• _GIVEN PASSAGE_
As I continue to read through and digest the contemporary reviews of The Conservative Mind, I find I keep noticing certain common themes: 1) Few knew what to make of Kirk’s romantic style, though most reviewers appreciated it; 2) Catholics seem to have liked Kirk the most, seeing in him a latent Romanist; and 3) almost every reviewer found some flaw with Kirk’s list of conservatives, either through omission or commission.
The reviews, not surprisingly, often reveal more about the reviewers and the times than they do about Kirk and The Conservative Mind.
My favorite line is the last line of the last review quoted. Michael Oakeshott: Burke “was not, indeed, a great composer at all; he was something much rarer, a great intellectual melodist whose tunes were all the sweeter because they owed so much to the intellectual folk-music of Europe.”
One could write much the same of Kirk.

[Records taken from a collection]
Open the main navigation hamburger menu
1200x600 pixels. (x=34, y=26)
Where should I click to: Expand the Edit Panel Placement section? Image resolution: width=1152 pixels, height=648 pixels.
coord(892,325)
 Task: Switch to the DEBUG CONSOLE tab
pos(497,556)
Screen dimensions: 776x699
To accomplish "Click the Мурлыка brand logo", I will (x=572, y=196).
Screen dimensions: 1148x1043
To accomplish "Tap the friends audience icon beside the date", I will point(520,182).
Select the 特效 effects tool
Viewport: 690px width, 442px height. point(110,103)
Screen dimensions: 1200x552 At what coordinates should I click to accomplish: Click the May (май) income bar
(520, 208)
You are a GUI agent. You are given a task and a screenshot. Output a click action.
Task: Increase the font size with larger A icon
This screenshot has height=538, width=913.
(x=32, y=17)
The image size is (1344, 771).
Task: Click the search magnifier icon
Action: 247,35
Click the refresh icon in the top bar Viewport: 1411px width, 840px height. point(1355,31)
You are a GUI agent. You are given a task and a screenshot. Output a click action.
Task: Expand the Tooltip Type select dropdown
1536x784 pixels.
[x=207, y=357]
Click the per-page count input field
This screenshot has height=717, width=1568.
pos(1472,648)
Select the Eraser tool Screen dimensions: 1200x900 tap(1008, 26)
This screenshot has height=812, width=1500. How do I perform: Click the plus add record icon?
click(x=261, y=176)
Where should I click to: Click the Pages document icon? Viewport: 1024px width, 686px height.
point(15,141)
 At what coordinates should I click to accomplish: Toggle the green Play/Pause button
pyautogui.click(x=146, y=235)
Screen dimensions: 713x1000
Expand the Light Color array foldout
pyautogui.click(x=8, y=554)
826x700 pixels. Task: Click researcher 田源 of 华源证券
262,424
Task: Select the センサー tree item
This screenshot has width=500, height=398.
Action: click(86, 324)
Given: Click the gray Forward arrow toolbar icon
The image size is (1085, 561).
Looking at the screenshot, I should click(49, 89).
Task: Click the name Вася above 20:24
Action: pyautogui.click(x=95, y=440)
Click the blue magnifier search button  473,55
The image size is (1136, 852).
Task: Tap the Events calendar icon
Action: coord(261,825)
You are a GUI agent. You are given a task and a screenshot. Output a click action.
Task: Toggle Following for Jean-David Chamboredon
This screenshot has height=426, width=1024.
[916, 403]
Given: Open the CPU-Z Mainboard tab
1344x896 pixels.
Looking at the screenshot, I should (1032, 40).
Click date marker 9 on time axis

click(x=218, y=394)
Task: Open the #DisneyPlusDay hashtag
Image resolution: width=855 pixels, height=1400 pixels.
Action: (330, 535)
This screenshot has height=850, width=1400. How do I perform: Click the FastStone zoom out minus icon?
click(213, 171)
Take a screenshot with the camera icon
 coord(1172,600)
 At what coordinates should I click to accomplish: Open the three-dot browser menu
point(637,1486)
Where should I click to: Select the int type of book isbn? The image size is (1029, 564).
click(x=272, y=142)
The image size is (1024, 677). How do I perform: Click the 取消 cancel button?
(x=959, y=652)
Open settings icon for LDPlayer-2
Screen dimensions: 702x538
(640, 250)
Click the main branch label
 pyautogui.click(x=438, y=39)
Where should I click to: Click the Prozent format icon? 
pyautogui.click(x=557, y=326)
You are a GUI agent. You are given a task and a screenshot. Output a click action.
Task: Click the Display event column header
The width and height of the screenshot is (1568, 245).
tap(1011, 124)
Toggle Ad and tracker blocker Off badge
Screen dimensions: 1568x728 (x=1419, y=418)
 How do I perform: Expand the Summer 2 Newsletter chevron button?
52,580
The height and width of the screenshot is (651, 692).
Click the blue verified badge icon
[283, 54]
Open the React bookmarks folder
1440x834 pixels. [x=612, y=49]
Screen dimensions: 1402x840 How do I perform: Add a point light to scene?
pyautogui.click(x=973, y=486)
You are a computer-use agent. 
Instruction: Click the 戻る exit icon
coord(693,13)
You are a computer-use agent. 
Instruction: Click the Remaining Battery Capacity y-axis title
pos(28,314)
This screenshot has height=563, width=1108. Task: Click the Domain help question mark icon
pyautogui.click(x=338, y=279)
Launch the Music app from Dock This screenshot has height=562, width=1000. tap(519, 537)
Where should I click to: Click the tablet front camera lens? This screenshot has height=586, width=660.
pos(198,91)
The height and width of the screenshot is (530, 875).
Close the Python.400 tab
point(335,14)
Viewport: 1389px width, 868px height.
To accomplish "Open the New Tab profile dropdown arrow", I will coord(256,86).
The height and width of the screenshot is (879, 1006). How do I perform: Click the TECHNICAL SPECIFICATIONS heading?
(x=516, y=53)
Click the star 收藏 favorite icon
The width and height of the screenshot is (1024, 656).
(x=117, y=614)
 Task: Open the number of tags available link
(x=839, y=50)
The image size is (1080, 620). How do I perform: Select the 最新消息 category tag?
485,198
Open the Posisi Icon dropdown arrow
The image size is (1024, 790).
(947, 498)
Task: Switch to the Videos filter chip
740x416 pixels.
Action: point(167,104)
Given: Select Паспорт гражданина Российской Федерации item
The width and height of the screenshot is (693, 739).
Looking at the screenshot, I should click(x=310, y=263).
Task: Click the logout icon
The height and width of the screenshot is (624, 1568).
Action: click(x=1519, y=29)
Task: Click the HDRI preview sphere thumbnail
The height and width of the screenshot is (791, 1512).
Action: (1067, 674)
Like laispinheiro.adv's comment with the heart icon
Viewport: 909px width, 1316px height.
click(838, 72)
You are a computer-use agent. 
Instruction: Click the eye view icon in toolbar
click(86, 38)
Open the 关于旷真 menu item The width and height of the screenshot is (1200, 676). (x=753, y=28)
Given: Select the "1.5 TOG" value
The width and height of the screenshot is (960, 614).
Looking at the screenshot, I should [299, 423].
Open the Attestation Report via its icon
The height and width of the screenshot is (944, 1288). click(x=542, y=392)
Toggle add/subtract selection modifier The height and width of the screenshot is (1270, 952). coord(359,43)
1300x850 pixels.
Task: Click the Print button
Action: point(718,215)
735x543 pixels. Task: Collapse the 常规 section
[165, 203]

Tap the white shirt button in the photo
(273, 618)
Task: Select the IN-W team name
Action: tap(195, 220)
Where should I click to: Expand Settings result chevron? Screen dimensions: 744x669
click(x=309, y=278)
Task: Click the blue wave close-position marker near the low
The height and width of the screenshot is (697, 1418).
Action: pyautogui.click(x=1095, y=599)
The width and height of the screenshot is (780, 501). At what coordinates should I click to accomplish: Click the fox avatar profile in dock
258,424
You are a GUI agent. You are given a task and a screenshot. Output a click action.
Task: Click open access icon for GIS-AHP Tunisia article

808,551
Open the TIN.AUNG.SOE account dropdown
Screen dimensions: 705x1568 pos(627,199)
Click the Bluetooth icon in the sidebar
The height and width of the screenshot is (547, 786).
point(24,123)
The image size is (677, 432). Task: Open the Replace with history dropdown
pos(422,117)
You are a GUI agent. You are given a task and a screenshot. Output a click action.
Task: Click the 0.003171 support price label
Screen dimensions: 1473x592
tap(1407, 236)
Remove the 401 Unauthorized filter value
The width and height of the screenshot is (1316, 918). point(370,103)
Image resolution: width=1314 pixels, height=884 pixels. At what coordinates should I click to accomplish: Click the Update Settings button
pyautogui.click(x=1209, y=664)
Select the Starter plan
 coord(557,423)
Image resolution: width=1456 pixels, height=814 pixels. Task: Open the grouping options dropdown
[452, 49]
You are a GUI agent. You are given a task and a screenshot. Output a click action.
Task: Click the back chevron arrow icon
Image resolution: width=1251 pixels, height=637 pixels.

• _SET TASKS_
a – Give back, word for word, the lines of the listing from its first line through the line that contains "Select the Eraser".
b – Pick up the piece about early reviews of The Conservative Mind after its last sentence and keep writing it.

• _EXPECTED OUTPUTS_
a –
Open the main navigation hamburger menu
1200x600 pixels. (x=34, y=26)
Where should I click to: Expand the Edit Panel Placement section? Image resolution: width=1152 pixels, height=648 pixels.
coord(892,325)
 Task: Switch to the DEBUG CONSOLE tab
pos(497,556)
Screen dimensions: 776x699
To accomplish "Click the Мурлыка brand logo", I will (x=572, y=196).
Screen dimensions: 1148x1043
To accomplish "Tap the friends audience icon beside the date", I will point(520,182).
Select the 特效 effects tool
Viewport: 690px width, 442px height. point(110,103)
Screen dimensions: 1200x552 At what coordinates should I click to accomplish: Click the May (май) income bar
(520, 208)
You are a GUI agent. You are given a task and a screenshot. Output a click action.
Task: Increase the font size with larger A icon
This screenshot has height=538, width=913.
(x=32, y=17)
The image size is (1344, 771).
Task: Click the search magnifier icon
Action: 247,35
Click the refresh icon in the top bar Viewport: 1411px width, 840px height. point(1355,31)
You are a GUI agent. You are given a task and a screenshot. Output a click action.
Task: Expand the Tooltip Type select dropdown
1536x784 pixels.
[x=207, y=357]
Click the per-page count input field
This screenshot has height=717, width=1568.
pos(1472,648)
Select the Eraser tool Screen dimensions: 1200x900 tap(1008, 26)

b –
Please enjoy.
*****
Stuart Gerry Brown, Ethics 64 (October 1953): 63-65.
“Mr. Kirk wishes to revive Irving Babbitt’s approach to politics by a ‘return’ to ‘order,’ ‘decorum,’ ‘discipline,’ ‘aristocracy,’ and a faith that the state is the creature of Divine Providence.” (Page 63)
“Mr. Kirk, like Babbitt, finds in Burke the paragon of political wisdom and the most effective defense of tradition.” (Page 63)
“As for The Conservative Mind, it is tempting simply to say that Mr. Kirk has translated Babbitt’s Democracy and Leadership into his own, inferior idiom and reissued it to nourish the complacency of the neoconservative coterie. But this would be in some measure unfair both to Mr. Kirk and to the neoconservatives. . . . he shows none of the attractive verve and braggadocio of a Peter Viereck—not anything of Viereck’s grasp of the contemporary problem.” (Page 64)
*****
Francis E. McMahon, “Two Types of Mind,” America (June 27, 1953): 340.
“Russel [sic] Kirk is a professor at Michigan State College. In this well-written and scholarly history of British and American conservative thought since Edmund Burke, he has made an important contribution to a long-neglected field. Conservatism is emerging once more as a potent social force.” (Page 340)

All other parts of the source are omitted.